::: EXTRAIT DU DOCUMENT

Norman Parkinson : toujours en vogue. Laura Dumitriu © Musée McCord Stewart, 2024

La mode au-delà des standards

Plongez dans la réflexion de Julie Artacho, militante féministe, sur la diversité corporelle en mode.

Depuis que je suis adolescente, j’ai toujours aimé les revues de mode. La tête bien enfouie dans un Clin d’œil ou un ELLE Québec, j’aimais regarder les mises en scène et les vêtements, les coiffures, le maquillage, la couleur, les poses, les expressions et la beauté des mannequins. Pour moi, c’était comme de petites œuvres d’art que je regardais de la même façon que lorsque j’allais au musée voir des expositions. Ça me fascinait.

Ce n’est qu’en vieillissant que j’ai réalisé que plusieurs adolescentes complexaient à la vue des mannequins dans ces revues. Moi, ça ne m’avait jamais traversé l’esprit de me comparer à une femme adulte de 5 pieds 11 pouces. Je croyais que les personnes s’attardaient seulement à la beauté des images et non pas à la minceur des modèles.

Je suis née en 1983 et j’ai donc grandi à une époque où n’importe quelle actrice avec un visage rond et du gras sur les hanches était considérée comme ronde, voire grosse. J’ai donc internalisé que ma propre grosseur n’était pas vraiment quelque chose que l’on souhaitait voir dans une émission de télévision, un film ou une revue de mode. Ça ne m’empêchait pas de consommer tous ces produits culturels, sans toutefois réaliser l’impact que cette absence de représentation positive allait avoir sur moi plus tard.

Perles rondes

Mon premier souvenir d’une série de photos de mode avec une femme plus ronde remonte à 1997 dans le magazine ELLE Québec. C’était un éditorial intitulé Perles rondes réalisé par le photographe Carl Lessard.

::::::

• _DÉFI_
Dans l'extrait sur la diversité corporelle en mode, pourquoi l'autrice a-t-elle intériorisé que sa propre grosseur n'était pas souhaitée à l'écran ni dans les revues ? Répondez en une à trois phrases.

::: MATÉRIEL FOURNI

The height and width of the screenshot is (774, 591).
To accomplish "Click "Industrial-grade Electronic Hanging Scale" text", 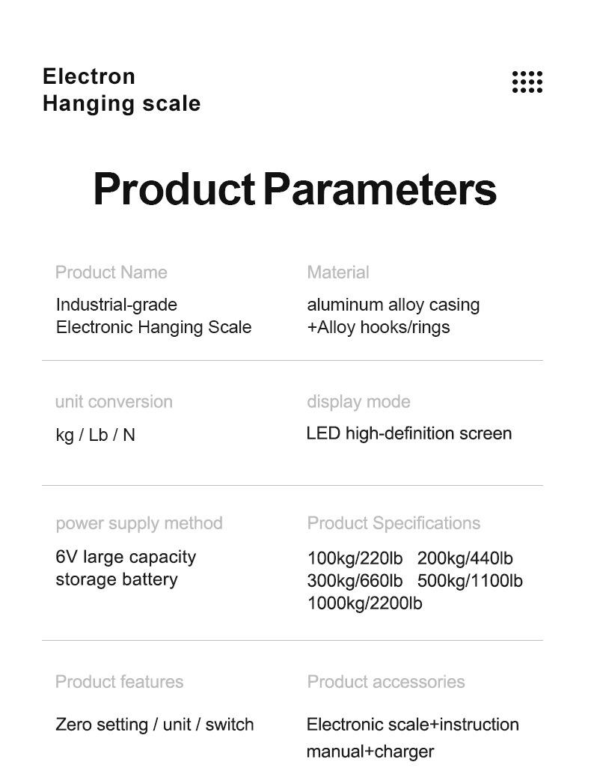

::::::
::: MATÉRIEL FOURNI

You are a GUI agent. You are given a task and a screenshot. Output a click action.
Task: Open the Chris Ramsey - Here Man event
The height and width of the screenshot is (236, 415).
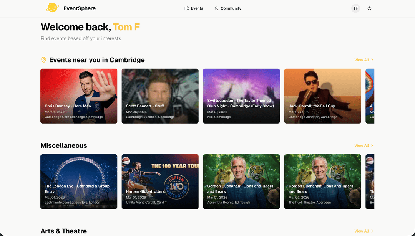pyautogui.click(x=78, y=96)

::::::

• _RÉPONSE ATTENDUE_
Née en 1983, elle a grandi à une époque où n'importe quelle actrice au visage rond et avec du gras sur les hanches était considérée comme ronde, voire grosse. Elle en a donc conclu que sa propre grosseur n'était pas vraiment quelque chose que l'on souhaitait voir dans une émission de télévision, un film ou une revue de mode.